My sister, S, was visiting this weekend. And very kindly brought her copy of MirrorMask up for me to watch. The plan had been to watch it on Saturday evening after an afternoon spent with a collection of my old school friends.

Plans went a bit awry after I sampled one of my friend’s home brew cider. People who know me in meatspace will know that I have the alcohol tolerance of a Chihuahua and that this was a foolish move.

I don’t know what was in this cider, I don’t want to know, I just know it only stayed inside me for around four hours – if you know what I mean.

Anyway. I didn’t get round to watching MirrorMask until this morning and was, it’s fair to say, a little worse for wear. Even so I think I would have had the same reaction even if I were feeling bouncier.

The reaction: F**K Me That Was Good.

The film tells the tale of Helena a circus girl who longs for a normal life away from her crazy parents, played by the charming Rob Brydon and the divine Gina McKee. When her mother falls sick off the back of a nasty argument Helena begins to question her own behaviour.
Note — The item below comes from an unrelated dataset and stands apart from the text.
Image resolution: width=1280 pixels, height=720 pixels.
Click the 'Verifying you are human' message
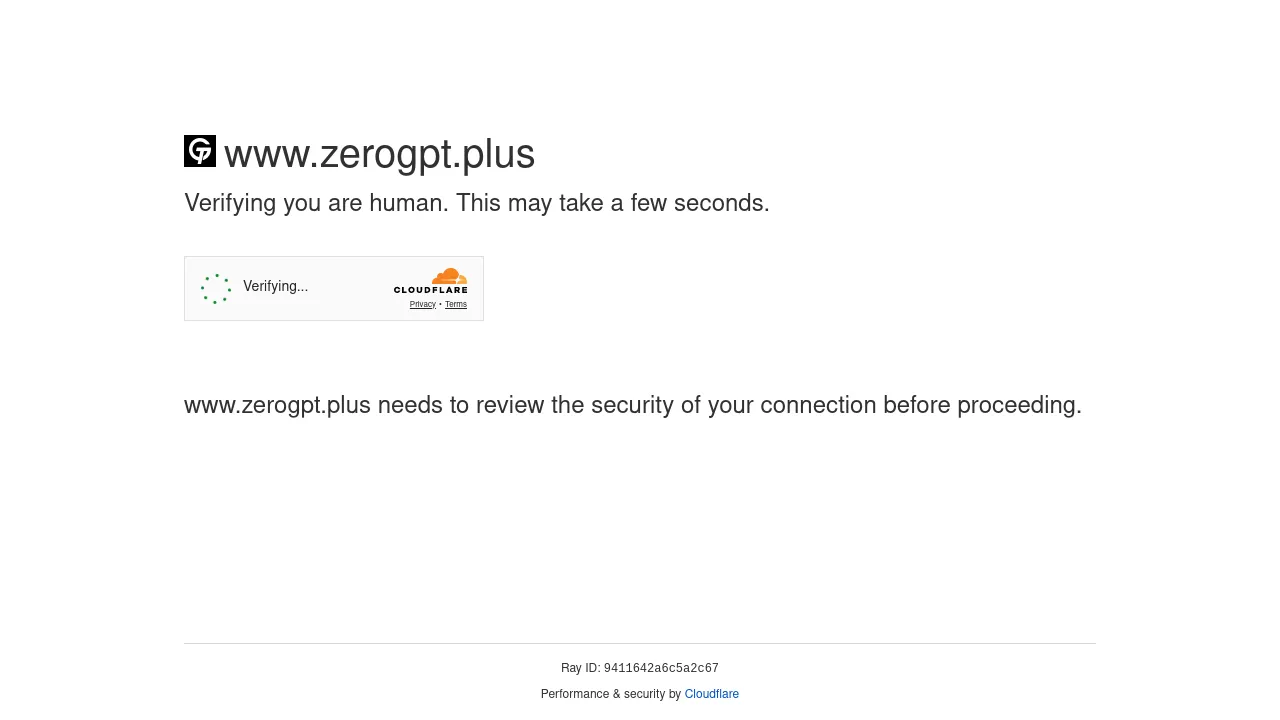point(477,203)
The night before her mother’s operation she falls asleep in her aunt’s house surrounded by her own drawings and when she wakes up things are not what they should be.

Finding herself in a strange world, ostensibly of her own creation, Helena must find the MirrorMask in order to awaken the Queen of Light and restore balance to that world. Only then can she return home to her sick mother.

To be fair, as someone who adored Dark Crystal and loved Labyrinth, I was pretty much their target market. And in the interests of being upfront there were some pretty clear riffs on both of these as well as the far older tales that those films in turn are taking inspiration from.

It doesn’t matter. That’s the way the world goes round. The result is genius. And let’s face it, how could you go wrong:

Take good ideas from these honourable predecessors, sprinkle with whatever you find in Gaiman/McKean gesult mind then compress through the boiler room of McKean’s filmmaker’s eye. It’s gold.

I know this was always meant to be a straight to DVD release. Yet I honestly have no idea why it didn’t get a wider cinema release, it’s a breathtaking achievement for such a small budget.

Buy it. Watch it. Enjoy it.

I have seen the future of film. His name is Dave McKean.